■ Exercise brief
Two lines in the listing below mark the span: one contains "Given: Click the" and one contains "The width and height of the screenshot is (695, 355).". Reproduce both of them and everything between, exactly.

■ Data to examine
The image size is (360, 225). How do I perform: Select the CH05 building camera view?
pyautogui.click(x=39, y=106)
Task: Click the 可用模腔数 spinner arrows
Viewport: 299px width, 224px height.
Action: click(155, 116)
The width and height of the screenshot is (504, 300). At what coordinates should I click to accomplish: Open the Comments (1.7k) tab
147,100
--
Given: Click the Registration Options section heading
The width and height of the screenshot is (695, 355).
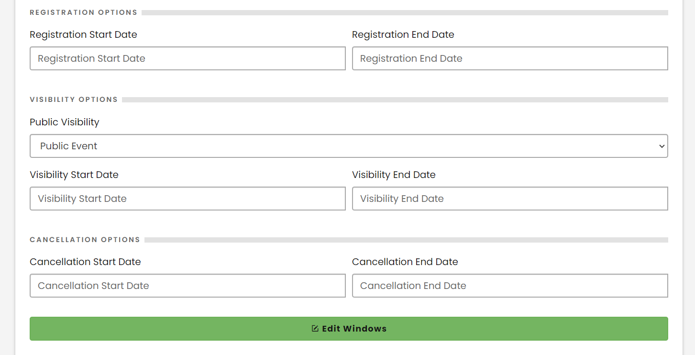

■ Solution to the problem
Given: Click the Registration Options section heading
The width and height of the screenshot is (695, 355).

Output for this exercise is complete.